American showgirl and actress (1899–1992)

Avonne Taylor (born Evangeline Taylor; February 12, 1899 – March 20, 1992) was an American showgirl and actress.

==Early years==
Avonne Taylor was born Evangeline Taylor in Springfield, Ohio, the daughter of Clifford and Diane Howe Taylor. She and her family moved to Cleveland, Ohio, in 1913. She went to New York soon after World War I, seeking success in entertainment. The day after she had an interview with Florenz Ziegfeld she began appearing in his Midnight Frolic production.
==Career==
Taylor appeared in the 1920, 1921, and 1922 versions of the Ziegfeld Follies and in Ziegfeld Midnight Frolic [1920]. She was designated the most beautiful of the 85 showgirls in the 1922 Follies, and the Prince of Wales considered her the most beautiful girl he had seen on a stage. In 1923, Taylor was the model for advertising for Yeast Foam Tablets. Text of the newspaper ad quoted Florenz Ziegfeld as saying, "I believe Miss Avonne Taylor, of the Follies, is the most perfect type of the natural girl of 1923." Also in 1923, the San Francisco Chronicle printed a full-page feature article in which Taylor presented tips to help women to look better.
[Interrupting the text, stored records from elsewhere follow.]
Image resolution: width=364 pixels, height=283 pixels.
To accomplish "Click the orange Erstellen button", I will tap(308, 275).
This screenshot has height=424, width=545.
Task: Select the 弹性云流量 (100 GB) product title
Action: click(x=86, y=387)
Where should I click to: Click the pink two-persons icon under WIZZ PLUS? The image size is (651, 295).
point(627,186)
Taylor said in March 1923, "I do not care for the stage." By October 1923 she had left the Follies and joined the Famous Players–Lasky motion picture company. By 1927, Taylor had signed a film contract with Metro-Goldwyn-Mayer. Films in which she appeared included Zaza (1923), After Midnight (1927), My Best Girl (1927), Honor Among Lovers (1931), and Money and Marriage (1931). She stopped working in films in 1931.

== Financial matters ==
In 1923 robbers entered Taylor's apartment by pretending to make a delivery from a florist and robbed her of $50,000 in jewelry. She earned — and lost — $500,000 in the stock market. In July 1940 she filed suit in Springfield to collect $1,489 that she had loaned to an uncle by marriage who died on January 20, 1940. The legal petition said that she loaned the money believing that the uncle was destitute, but when he died she learned that he had $6,072 in a bank account and $990 in a safe-deposit box. The petition said that the uncle's executrix rejected Taylor's claim for the money.
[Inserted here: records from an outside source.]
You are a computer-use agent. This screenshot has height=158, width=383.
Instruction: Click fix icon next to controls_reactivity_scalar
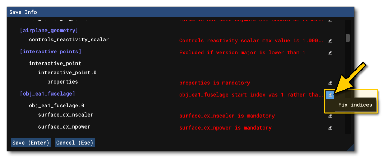330,41
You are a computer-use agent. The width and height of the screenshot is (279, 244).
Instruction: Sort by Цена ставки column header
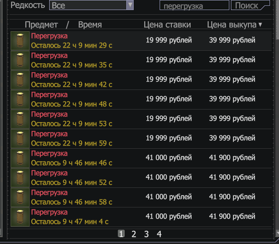pos(168,24)
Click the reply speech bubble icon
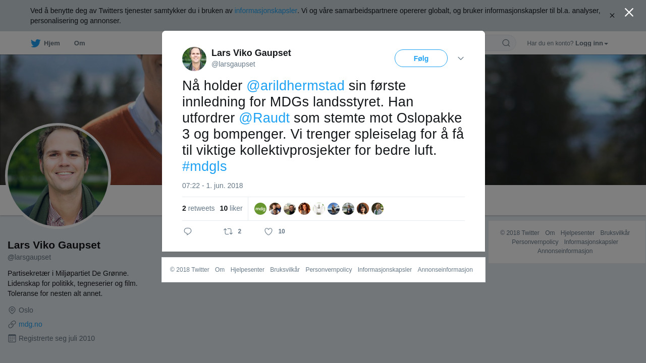 click(x=188, y=231)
==Personal life and death==
Taylor's first marriage was in 1917 to Leslie B. Rosecrans, a man whose name she later said that she could not remember. They were divorced around 1920. On July 24, 1925, she married Louis Gess, the Follies musical director, in Jersey City. The wedding occurred in secret, but word soon spread to the couple's Broadway associates. They were divorced in 1928. She married Thomas F. Manville Jr. on May 21, 1931, in New York City. Taylor and Manville had renewed their old acquaintance in Paris, and they attempted to marry in Europe. However, "discouraged at the demands for certified copies of divorce decrees and other legal documents in Paris and other centers", they came to the United States and were married by a city clerk in a municipal wedding chapel. They were divorced on November 28, 1931. She married actor Carlyle Blackwell on March 25, 1933, in Reno, Nevada. They were divorced in 1936. When she was in her 80s she married George Robb, a longtime friend. That marriage ended with his death in 1986.

Over many years Taylor lived in Europe, New York City, and Palm Springs, California, before she returned to Cleveland in 1989, living with relatives before moving to Hamlet Manor in Chagrin Falls, Ohio. She died there on March 20, 1992, aged 93.